Saved entries
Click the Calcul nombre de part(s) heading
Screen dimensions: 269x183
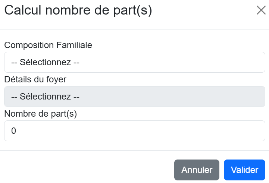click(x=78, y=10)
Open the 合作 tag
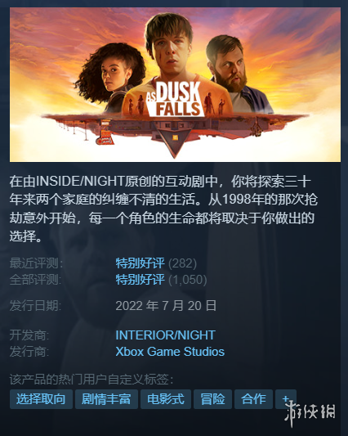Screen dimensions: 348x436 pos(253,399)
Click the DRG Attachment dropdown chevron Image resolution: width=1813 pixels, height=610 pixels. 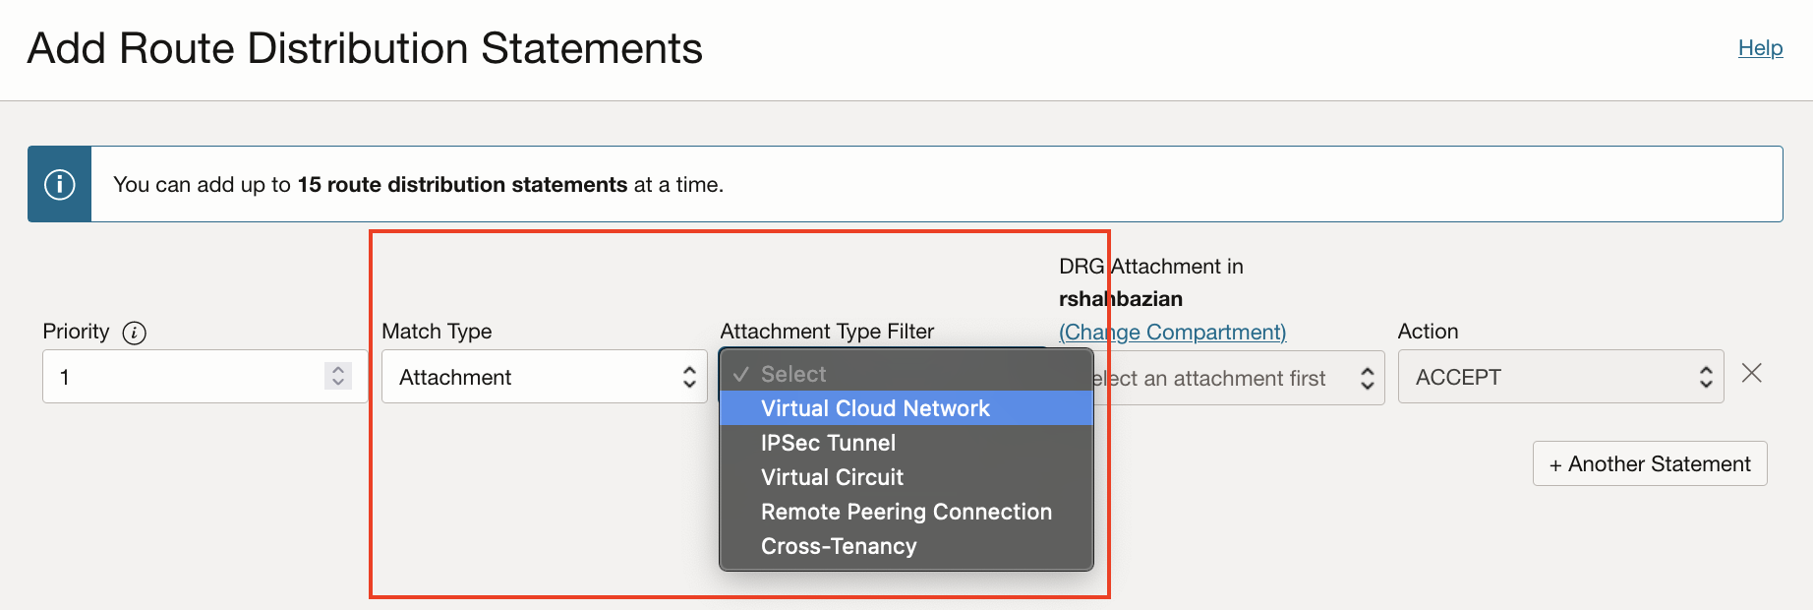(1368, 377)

* * *

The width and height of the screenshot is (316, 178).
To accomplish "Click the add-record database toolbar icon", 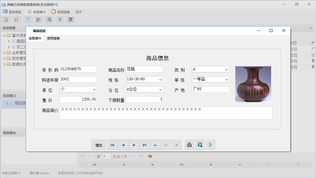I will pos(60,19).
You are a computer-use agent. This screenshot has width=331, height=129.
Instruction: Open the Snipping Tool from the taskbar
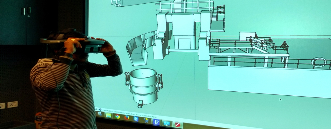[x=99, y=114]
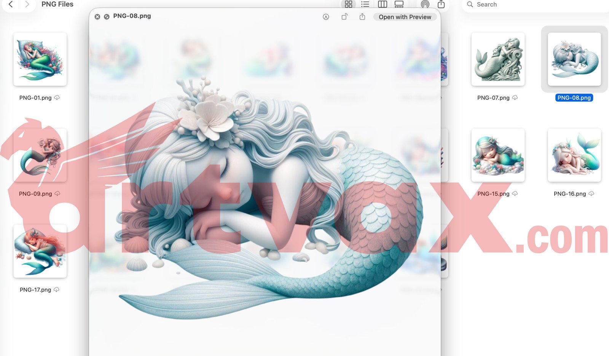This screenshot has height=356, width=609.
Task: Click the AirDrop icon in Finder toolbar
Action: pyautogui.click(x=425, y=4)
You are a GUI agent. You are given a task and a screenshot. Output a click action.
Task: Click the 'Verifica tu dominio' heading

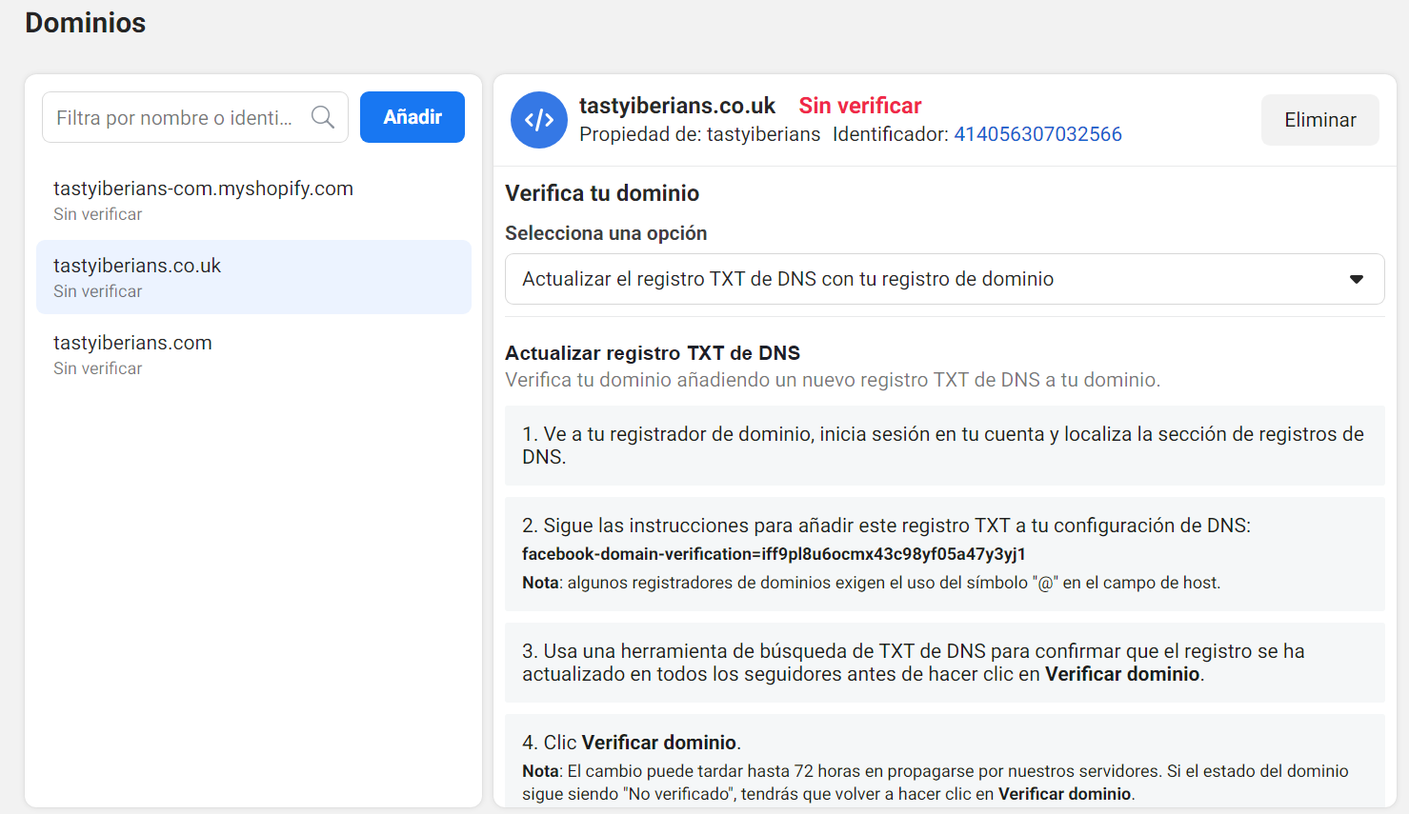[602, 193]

* * *

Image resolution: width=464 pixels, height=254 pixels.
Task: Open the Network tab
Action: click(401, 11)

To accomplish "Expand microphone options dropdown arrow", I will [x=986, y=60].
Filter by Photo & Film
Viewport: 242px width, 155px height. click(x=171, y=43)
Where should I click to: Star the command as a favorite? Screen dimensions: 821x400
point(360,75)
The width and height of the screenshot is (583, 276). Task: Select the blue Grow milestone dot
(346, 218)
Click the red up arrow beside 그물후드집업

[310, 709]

## What the exercise asks
From the line with "You are a computer-use" up to and including the line with "You are a GUI" above, retype every line exactly and nothing more; leave out the pictures.

## Output
You are a computer-use agent. This screenshot has width=331, height=129.
Instruction: Open the Snipping Tool from the taskbar
[x=99, y=114]
This screenshot has height=356, width=609.
Task: Click the AirDrop icon in Finder toolbar
Action: pyautogui.click(x=425, y=4)
You are a GUI agent. You are given a task and a screenshot. Output a click action.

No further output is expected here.